Dave Eisenstadt, who recently retired after years of teaching at Atheneum Gifted Magnet in Inver Grove Heights, has seen enthusiasm for gifted programs ebb and flow. School boards, he says, go through phases of saying, “All of our kids are gifted.” And in fact, Atheneum’s gifted students at the middle-school level began to be grouped with so-called “able learners” in 2005, in classes described as honors rather than gifted. Eisenstadt predicts more such chipping away in the near future: “There is a move from parents to say, ‘If you want to be honors, you should get to be honors.’ ”
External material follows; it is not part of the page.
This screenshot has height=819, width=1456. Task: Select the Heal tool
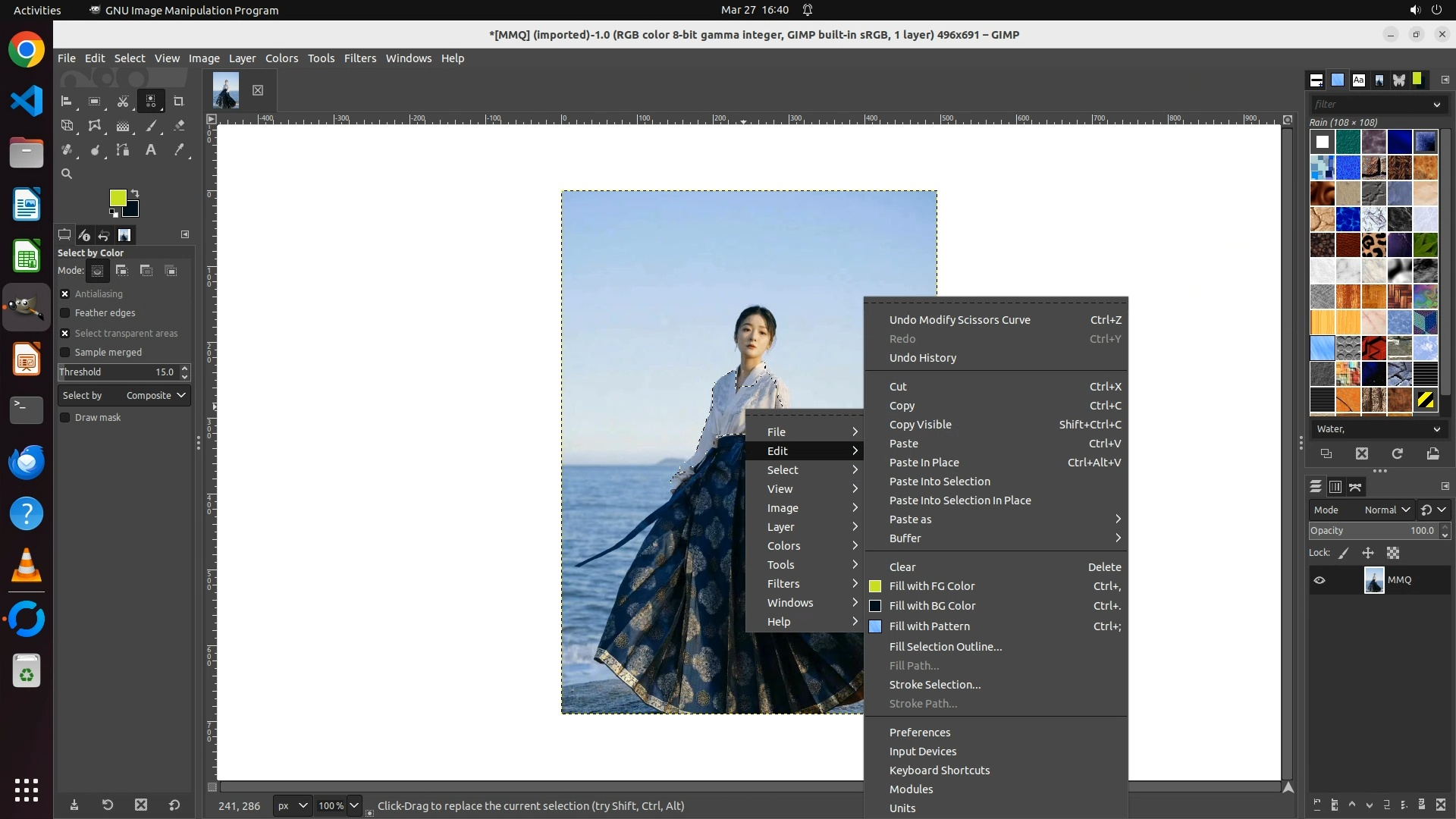[x=67, y=150]
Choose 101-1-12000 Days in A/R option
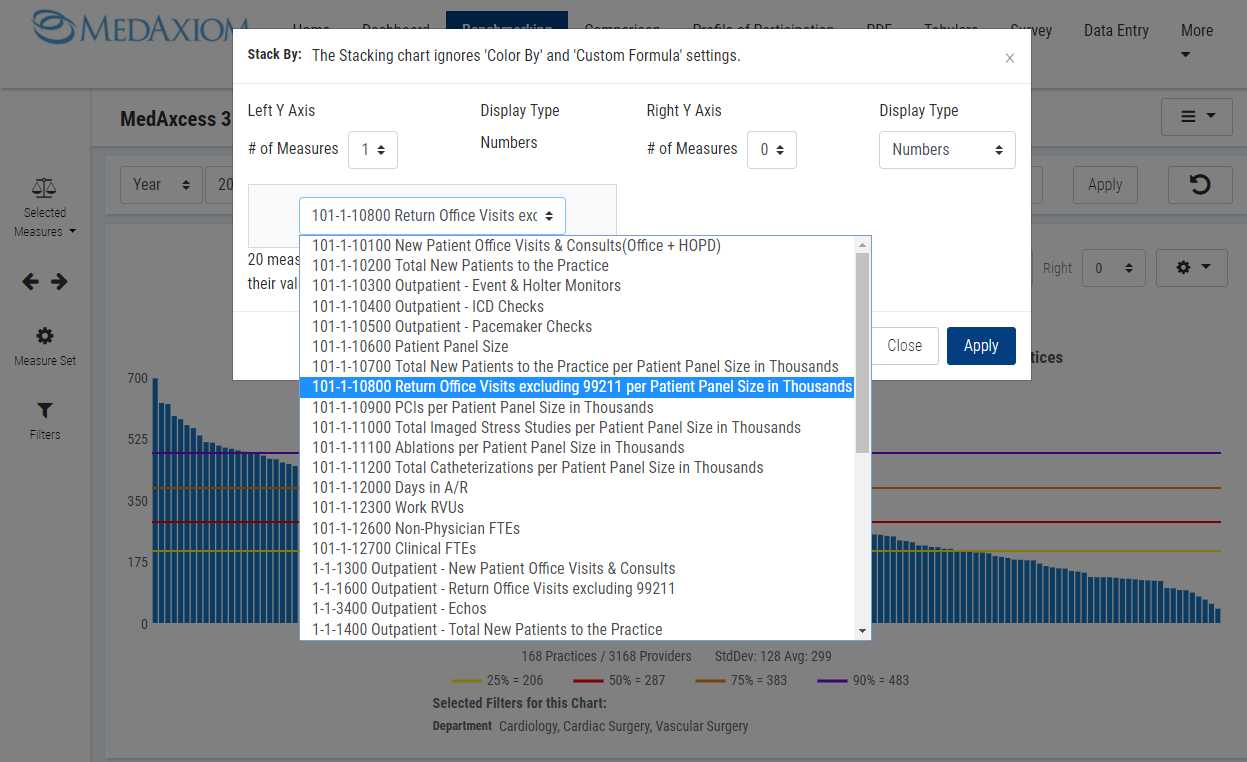Screen dimensions: 1247x762 [390, 488]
Eisenstadt chooses his words carefully when countering the idea that all kids are somehow gifted. “They’re all deserving of our attention and our respect,” he says. “But they’re not all gifted.” And he’s adamant that honors classes, in which good grades are the sole goal, are no substitute for gifted ed. “You end up with a class full of teacher-pleasers,” he says. Being gifted isn’t about meeting some arbitrary goal, he says, or passing whatever test is put in front of you. It’s about seeing what you can do when there are no limits at all.
“Our whole society is focused on getting everyone up to a minimum—and leaving them there,” Eisenstadt says. “But we need people way beyond average. We need leaders. It’s criminal to leave them behind.”
Tim Gihring is a senior editor at Minnesota Monthly.